Given the critical mission of Penn Vet and other university efforts, the move by the legislature may seem draconian. Yet, with anti-Semitism encapsulated in pro-Palestinian advocacy on so many campuses, the funding halt is a start.
Anti-Semitism, which includes blatant physical harassment and threatening of Jews at some U.S. universities, brings into clear focus the ongoing lack of accountability by many academics quick to wrap themselves in the flag of academic freedom as they push evil causes.
Despite decades of universities mouthing “never again” to the distancing shadow of the Holocaust, recent Hamas attacks in Israel have indicated the vanity of campus criticisms of the barbarity of the 1930s and ’40s.

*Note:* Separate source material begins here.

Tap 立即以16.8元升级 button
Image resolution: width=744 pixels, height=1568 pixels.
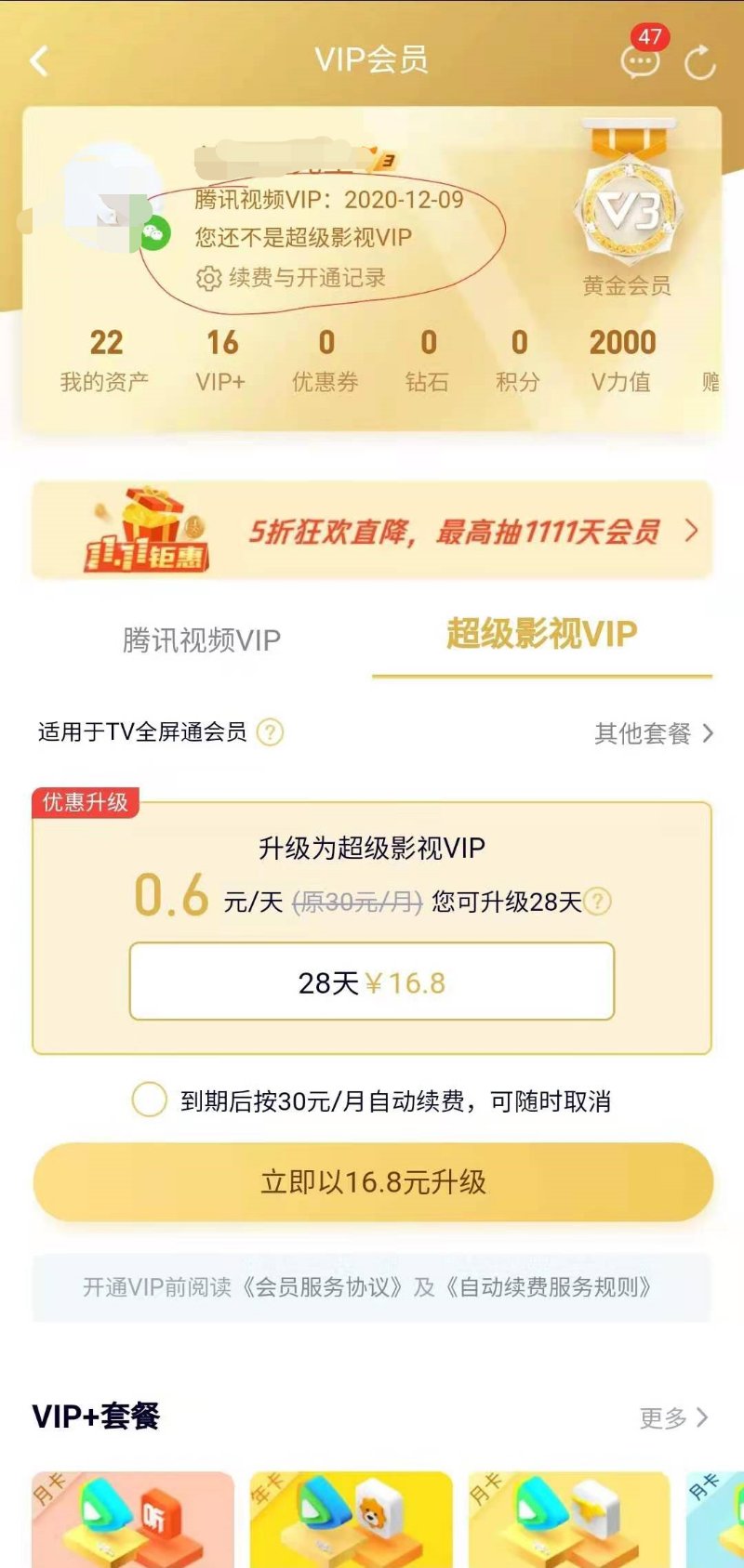click(x=372, y=1181)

Thankfully, some grown-ups remain, and among them are Republicans in the Pennsylvania legislature.
Hopefully, other legislatures are paying attention and will resist the howls of censorship and anti-intellectualism as the people’s representatives step up and say: “Enough!”
After anti-Semitism, they should address issues of critical race theory; diversity, equity, and inclusion; the trashing of Western civilization; and overall censorship of thoughts not aligned with those of the commissars of academe.
But anti-Semitism needs to be the immediate focus. Some Republicans even have introduced bills in the legislature aimed at combating it at Pennsylvania state educational institutions.
No doubt state officials throughout the country will be paying close attention.